Only the lines from the line containing "Image resolution: width=473" to the end of the entries should be repeated, exactly as they appear.

================

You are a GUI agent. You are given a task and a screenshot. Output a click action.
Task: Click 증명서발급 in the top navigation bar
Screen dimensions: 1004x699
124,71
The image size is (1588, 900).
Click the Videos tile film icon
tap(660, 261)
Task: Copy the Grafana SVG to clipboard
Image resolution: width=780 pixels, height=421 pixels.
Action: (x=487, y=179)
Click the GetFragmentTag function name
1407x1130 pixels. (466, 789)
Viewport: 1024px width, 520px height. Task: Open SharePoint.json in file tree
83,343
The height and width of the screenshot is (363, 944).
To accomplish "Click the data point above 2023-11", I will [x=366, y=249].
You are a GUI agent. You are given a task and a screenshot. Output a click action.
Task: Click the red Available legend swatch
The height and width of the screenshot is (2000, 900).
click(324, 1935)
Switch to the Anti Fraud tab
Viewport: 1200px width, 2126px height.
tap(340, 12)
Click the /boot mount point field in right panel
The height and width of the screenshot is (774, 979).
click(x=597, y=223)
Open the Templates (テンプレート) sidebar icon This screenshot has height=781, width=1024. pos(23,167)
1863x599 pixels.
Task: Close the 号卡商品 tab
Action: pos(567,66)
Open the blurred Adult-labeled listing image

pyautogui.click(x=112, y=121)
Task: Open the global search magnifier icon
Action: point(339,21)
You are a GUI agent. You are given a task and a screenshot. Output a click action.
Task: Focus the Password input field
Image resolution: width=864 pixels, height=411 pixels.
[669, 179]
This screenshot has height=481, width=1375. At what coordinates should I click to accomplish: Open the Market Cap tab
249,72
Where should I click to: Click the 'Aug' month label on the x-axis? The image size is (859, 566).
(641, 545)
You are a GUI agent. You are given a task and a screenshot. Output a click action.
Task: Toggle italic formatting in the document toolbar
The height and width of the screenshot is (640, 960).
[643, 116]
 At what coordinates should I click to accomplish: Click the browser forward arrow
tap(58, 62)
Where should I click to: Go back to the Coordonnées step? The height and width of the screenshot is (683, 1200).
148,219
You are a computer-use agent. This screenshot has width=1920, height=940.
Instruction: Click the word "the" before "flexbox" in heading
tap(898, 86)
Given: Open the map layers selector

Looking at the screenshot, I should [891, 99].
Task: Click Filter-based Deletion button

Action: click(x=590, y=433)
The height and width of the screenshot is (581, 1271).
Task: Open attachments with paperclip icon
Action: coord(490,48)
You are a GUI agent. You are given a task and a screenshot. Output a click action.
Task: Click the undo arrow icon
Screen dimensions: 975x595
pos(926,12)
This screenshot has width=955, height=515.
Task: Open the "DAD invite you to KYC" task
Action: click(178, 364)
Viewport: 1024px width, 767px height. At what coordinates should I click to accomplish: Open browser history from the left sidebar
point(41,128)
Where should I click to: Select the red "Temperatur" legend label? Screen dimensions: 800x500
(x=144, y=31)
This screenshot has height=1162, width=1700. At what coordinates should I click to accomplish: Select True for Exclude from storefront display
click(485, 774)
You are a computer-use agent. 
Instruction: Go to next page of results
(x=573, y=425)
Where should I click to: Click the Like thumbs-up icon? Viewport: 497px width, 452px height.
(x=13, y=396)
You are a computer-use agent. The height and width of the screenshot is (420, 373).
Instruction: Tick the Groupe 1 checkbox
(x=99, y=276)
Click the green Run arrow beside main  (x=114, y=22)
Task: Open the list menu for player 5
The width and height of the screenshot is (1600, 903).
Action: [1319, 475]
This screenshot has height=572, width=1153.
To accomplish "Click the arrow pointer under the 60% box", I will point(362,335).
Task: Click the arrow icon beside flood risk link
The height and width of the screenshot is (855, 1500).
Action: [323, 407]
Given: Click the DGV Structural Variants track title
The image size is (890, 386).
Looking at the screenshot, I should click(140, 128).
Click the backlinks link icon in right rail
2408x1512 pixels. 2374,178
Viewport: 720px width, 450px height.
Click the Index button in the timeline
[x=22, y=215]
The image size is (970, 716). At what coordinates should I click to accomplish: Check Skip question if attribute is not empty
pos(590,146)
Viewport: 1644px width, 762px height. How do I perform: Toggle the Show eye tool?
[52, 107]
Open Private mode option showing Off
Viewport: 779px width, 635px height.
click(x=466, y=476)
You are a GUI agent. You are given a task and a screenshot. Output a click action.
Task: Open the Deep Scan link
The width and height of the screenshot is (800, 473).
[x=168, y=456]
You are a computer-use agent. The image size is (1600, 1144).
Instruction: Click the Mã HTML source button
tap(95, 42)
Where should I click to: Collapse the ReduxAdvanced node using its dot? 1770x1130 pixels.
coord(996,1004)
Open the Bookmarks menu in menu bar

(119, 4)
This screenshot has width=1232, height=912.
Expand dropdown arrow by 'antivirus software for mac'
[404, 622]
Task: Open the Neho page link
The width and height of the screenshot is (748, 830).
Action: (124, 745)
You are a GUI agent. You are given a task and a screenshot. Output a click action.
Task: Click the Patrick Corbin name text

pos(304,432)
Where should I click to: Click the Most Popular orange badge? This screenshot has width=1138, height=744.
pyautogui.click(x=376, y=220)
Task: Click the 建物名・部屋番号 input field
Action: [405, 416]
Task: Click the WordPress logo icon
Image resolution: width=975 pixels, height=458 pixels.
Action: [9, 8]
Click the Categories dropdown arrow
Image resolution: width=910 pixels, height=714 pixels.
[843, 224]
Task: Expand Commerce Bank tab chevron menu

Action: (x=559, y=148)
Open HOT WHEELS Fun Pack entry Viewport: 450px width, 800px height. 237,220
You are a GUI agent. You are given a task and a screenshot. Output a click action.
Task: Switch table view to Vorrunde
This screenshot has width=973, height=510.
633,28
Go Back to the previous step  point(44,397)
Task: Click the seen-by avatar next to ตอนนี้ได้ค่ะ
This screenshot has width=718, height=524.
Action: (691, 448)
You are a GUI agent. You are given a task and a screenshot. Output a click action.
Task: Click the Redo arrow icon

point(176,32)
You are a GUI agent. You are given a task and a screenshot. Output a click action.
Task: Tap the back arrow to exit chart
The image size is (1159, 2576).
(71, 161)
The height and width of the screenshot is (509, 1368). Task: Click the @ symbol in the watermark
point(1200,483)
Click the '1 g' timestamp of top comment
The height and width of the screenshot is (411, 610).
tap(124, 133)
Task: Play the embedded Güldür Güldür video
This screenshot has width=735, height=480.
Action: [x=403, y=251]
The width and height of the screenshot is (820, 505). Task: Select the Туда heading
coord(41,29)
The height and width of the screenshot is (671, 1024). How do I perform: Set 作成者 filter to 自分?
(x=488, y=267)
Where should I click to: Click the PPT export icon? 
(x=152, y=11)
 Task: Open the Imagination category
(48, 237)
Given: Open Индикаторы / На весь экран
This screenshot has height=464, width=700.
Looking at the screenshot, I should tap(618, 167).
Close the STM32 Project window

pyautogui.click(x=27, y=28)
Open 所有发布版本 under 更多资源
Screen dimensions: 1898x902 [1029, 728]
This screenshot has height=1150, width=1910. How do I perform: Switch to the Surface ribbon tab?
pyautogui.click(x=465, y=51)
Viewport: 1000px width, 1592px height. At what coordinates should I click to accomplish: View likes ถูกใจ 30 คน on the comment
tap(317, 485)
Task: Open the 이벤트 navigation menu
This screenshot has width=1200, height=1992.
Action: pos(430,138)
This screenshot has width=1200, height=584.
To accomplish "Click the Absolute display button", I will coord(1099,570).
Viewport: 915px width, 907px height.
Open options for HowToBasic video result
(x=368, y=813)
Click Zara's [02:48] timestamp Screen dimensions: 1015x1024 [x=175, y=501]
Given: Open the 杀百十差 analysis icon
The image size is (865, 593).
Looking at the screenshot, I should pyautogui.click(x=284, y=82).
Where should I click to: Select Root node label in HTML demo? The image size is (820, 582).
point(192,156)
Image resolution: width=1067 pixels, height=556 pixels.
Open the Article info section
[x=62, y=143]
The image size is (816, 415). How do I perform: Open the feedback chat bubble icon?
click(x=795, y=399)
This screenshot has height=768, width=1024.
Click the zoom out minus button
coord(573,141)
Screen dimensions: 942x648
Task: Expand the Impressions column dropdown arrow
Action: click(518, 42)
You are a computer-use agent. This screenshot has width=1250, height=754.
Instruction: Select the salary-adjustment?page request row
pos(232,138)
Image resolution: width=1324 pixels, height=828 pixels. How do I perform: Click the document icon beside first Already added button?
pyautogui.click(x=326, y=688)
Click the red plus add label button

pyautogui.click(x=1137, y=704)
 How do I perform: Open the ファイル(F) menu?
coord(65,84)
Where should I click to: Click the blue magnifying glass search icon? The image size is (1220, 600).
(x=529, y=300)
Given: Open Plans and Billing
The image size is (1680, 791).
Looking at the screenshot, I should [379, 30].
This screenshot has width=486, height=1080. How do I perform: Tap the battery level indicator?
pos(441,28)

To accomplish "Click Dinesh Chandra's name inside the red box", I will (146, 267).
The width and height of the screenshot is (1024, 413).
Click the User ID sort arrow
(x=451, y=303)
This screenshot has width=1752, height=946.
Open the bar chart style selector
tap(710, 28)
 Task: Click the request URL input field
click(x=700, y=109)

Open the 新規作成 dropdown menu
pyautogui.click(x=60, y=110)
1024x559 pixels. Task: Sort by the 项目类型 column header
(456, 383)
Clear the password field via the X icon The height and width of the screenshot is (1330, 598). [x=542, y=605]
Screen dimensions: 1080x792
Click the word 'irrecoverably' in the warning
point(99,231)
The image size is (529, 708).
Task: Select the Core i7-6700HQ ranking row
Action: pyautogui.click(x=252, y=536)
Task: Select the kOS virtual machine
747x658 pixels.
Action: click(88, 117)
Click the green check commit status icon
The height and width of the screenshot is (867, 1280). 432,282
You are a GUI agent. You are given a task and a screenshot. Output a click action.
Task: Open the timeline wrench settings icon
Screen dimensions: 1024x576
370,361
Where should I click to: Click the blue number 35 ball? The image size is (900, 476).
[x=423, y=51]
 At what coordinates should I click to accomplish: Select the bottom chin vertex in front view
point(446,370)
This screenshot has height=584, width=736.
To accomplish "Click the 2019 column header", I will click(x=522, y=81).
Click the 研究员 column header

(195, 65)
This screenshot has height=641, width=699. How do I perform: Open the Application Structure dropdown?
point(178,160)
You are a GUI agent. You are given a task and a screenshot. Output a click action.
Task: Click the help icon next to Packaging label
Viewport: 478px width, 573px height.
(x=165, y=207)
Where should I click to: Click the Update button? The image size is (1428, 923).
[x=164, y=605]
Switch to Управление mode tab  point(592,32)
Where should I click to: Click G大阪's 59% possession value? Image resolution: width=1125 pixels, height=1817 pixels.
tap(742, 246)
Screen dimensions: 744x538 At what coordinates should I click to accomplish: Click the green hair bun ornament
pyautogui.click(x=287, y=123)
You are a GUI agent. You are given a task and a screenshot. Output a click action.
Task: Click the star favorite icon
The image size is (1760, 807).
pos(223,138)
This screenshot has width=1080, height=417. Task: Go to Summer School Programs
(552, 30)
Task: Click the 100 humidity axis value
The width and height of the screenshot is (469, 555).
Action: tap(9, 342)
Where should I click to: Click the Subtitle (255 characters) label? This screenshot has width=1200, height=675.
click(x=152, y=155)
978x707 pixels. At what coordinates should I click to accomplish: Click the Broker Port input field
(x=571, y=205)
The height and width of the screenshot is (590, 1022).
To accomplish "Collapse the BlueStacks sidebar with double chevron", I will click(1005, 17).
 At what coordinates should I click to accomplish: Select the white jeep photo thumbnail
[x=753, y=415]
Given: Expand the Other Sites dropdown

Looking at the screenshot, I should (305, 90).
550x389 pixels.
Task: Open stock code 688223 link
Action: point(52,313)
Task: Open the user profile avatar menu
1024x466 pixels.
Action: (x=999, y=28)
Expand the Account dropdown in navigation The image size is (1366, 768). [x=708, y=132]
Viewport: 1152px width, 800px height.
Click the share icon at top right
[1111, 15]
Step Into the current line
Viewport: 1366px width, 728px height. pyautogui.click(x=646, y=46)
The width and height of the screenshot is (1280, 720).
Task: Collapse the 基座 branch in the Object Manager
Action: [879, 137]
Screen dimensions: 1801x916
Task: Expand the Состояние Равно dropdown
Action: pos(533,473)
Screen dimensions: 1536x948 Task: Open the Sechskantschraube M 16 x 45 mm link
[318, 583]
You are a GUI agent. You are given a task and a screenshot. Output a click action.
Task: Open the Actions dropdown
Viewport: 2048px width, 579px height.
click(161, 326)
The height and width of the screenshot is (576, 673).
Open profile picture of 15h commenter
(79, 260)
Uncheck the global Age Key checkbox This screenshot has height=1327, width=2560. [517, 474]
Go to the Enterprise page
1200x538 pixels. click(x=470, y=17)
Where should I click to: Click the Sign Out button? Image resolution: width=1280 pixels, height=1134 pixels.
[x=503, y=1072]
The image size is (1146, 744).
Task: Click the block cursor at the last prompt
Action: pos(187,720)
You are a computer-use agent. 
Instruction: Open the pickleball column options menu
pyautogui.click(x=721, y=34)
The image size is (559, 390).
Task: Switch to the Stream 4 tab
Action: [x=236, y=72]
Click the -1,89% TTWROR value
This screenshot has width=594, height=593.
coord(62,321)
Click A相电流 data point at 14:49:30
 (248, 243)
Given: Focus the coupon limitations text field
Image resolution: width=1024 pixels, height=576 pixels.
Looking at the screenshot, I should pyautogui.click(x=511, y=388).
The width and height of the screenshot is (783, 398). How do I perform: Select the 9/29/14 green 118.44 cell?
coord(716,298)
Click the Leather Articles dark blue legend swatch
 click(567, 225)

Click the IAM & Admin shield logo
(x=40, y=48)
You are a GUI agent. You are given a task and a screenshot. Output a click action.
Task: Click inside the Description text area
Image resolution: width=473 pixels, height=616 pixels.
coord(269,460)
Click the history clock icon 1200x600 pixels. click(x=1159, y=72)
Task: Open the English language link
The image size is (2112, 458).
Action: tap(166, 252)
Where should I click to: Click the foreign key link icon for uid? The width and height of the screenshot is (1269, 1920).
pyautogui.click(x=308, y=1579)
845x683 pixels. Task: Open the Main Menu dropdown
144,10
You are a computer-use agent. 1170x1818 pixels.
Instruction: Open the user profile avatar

================

[RESPONSE FOR THIS EXERCISE]:
Image resolution: width=473 pixels, height=616 pixels.
coord(269,460)
Click the history clock icon 1200x600 pixels. click(x=1159, y=72)
Task: Open the English language link
The image size is (2112, 458).
Action: tap(166, 252)
Where should I click to: Click the foreign key link icon for uid? The width and height of the screenshot is (1269, 1920).
pyautogui.click(x=308, y=1579)
845x683 pixels. Task: Open the Main Menu dropdown
144,10
You are a computer-use agent. 1170x1818 pixels.
Instruction: Open the user profile avatar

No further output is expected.